El prisionero del Cáucaso, de Vladimir Makanin
Cuatro relatos que retratan la caída de la Unión Soviética y la sociedad rusa actual sin detenerse en la moral convencional y la corrección política.
Uno podría pasarse la vida leyendo sólo autores rusos: el filón parece inagotable y aunque cuando se habla de literatura rusa enseguida pensamos en Dostoievski o Chéjov, continuamente aparecen obras de autores contemporáneos que nos sorprenden.
No es que la literatura rusa sea la única que pueda presumir de su fertilidad, pero posee algo difícil de definir, una cuestión de carácter quizá, que teje un hilo invisible que une a las diferentes generaciones, desde clásicos como Gógol o Tolstói a narradores actuales como Pretrushévskaia o el autor de estos relatos, Vladimir Manakin, que hermana a los soviéticos Pasternak o Mayakovski con los exiliados como Némirovsky o Gazdánov. Siempre encontramos en sus escritos algo inequívocamente ruso.

(Filas listadas):
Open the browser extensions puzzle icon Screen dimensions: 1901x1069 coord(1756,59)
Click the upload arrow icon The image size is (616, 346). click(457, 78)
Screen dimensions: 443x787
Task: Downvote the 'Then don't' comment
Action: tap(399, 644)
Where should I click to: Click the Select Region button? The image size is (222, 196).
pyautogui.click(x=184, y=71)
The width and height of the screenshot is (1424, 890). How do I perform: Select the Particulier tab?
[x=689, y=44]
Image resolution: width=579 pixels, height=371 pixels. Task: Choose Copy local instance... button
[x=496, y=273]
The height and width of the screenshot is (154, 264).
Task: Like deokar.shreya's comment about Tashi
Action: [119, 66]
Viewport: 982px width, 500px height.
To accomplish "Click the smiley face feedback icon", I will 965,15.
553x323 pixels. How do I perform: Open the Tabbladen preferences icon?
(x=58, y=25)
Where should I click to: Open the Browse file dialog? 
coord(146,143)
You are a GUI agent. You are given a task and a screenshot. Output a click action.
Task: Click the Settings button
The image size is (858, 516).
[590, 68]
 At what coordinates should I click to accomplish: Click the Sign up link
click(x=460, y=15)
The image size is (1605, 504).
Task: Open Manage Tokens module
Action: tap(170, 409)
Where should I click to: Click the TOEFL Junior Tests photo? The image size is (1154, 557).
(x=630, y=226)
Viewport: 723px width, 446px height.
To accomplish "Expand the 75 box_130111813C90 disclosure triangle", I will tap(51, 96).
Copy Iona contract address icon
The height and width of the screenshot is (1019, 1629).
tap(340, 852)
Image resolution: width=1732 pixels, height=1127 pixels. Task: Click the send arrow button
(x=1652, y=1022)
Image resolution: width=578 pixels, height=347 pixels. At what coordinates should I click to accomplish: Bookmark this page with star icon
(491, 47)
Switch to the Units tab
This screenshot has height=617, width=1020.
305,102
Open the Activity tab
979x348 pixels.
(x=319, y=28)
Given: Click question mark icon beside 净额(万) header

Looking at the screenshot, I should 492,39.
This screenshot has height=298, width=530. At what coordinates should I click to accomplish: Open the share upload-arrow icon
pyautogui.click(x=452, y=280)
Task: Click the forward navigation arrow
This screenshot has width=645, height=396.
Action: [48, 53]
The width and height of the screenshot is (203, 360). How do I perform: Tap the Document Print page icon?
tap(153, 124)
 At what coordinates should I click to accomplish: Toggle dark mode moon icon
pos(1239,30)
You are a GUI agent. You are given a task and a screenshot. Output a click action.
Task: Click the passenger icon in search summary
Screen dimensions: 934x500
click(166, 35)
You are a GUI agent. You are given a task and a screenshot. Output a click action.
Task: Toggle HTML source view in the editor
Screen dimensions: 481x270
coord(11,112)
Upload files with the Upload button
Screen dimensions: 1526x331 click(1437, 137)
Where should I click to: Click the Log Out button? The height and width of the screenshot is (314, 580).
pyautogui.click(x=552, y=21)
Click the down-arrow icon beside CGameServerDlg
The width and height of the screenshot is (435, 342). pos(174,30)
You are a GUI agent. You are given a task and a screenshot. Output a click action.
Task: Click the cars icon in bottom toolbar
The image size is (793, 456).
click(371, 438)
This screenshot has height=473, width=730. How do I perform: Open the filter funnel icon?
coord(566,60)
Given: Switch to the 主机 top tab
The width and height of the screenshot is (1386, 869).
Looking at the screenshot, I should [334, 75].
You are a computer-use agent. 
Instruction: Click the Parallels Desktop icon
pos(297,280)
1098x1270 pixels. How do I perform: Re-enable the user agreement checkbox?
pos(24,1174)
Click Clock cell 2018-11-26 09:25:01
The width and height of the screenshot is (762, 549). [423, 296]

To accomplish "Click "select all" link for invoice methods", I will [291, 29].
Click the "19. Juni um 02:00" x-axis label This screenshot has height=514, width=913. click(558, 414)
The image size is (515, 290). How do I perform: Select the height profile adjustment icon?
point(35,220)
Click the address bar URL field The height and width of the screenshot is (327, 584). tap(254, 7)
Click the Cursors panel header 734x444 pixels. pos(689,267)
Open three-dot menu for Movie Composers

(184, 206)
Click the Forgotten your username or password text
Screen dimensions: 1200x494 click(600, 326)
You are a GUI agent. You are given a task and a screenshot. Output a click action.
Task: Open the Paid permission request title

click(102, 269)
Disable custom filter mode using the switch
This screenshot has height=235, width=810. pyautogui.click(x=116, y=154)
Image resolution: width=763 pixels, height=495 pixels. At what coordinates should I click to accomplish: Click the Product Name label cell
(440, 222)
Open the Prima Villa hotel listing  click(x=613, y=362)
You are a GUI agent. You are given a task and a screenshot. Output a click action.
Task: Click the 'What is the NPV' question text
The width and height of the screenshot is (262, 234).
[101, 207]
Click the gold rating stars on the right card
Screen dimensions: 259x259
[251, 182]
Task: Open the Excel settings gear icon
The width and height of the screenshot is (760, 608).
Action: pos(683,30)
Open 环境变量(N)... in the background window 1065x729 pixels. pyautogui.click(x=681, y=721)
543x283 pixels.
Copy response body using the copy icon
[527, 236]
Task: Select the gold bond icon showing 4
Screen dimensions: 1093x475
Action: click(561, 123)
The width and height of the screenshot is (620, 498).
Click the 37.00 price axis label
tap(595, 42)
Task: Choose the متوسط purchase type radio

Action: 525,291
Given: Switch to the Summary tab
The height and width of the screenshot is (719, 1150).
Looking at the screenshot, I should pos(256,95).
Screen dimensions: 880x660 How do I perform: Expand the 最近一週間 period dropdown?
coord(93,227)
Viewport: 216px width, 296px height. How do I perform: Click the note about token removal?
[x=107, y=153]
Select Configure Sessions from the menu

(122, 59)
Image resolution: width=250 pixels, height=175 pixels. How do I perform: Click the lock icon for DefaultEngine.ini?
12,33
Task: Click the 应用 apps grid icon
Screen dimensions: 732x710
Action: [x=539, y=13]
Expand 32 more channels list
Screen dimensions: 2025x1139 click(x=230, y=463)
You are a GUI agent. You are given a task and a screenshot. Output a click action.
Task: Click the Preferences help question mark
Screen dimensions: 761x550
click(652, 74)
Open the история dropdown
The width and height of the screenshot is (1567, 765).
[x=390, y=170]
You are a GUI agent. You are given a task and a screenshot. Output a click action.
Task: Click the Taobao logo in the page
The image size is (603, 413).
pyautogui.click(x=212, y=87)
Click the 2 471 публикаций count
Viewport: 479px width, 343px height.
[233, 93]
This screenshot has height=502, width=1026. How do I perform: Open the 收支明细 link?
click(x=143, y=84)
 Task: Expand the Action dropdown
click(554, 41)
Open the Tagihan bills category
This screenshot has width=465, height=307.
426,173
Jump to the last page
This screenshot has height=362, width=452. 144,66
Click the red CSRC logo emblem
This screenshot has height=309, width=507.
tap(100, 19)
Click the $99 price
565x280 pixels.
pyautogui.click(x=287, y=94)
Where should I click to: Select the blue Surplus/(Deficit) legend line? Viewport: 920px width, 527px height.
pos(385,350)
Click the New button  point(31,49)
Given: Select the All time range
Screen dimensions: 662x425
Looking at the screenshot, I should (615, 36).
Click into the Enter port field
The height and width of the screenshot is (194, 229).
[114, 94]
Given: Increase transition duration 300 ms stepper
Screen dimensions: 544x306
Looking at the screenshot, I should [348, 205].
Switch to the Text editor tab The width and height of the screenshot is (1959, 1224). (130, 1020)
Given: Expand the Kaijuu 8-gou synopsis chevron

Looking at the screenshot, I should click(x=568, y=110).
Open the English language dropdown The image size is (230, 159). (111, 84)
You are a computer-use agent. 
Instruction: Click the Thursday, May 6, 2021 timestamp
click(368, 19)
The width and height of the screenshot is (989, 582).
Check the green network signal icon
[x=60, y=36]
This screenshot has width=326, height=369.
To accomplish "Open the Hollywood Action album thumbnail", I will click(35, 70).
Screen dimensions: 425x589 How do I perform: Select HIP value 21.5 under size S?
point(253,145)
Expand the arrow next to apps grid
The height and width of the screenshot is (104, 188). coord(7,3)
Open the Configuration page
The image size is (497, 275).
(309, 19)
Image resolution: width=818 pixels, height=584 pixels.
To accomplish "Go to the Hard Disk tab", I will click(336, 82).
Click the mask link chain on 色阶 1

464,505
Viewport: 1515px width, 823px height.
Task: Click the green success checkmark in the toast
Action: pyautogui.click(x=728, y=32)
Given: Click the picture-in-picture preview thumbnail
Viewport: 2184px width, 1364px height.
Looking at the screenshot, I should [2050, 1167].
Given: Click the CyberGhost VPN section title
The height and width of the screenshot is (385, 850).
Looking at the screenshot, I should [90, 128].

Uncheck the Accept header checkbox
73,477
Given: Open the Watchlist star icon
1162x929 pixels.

(Objetivo 1):
Resume en una o dos frases el párrafo de la reseña que empieza con "Uno podría pasarse la vida" y conserva sus datos principales.
(Objetivo 2):
Según la reseña, ¿cuántos relatos reúne El prisionero del Cáucaso?
(Objetivo 3):
Indica si cada frase coincide con la reseña. Responde sí o no y cita las palabras exactas que lo deciden.
(a) La reseña dice que la literatura rusa es la única que puede presumir de su fertilidad.
(b) Los relatos retratan la caída de la Unión Soviética.
(c) Némirovsky y Gazdánov se mencionan como exiliados.

(Resultado 1):
La literatura rusa parece no agotarse nunca: aunque lo primero que se nos viene a la cabeza son Dostoievski o Chéjov, siguen saliendo obras de autores contemporáneos que sorprenden.

(Resultado 2):
Cuatro relatos.

(Resultado 3):
(a) No: "No es que la literatura rusa sea la única que pueda presumir de su fertilidad".
(b) Sí: "retratan la caída de la Unión Soviética".
(c) Sí: "los exiliados como Némirovsky o Gazdánov".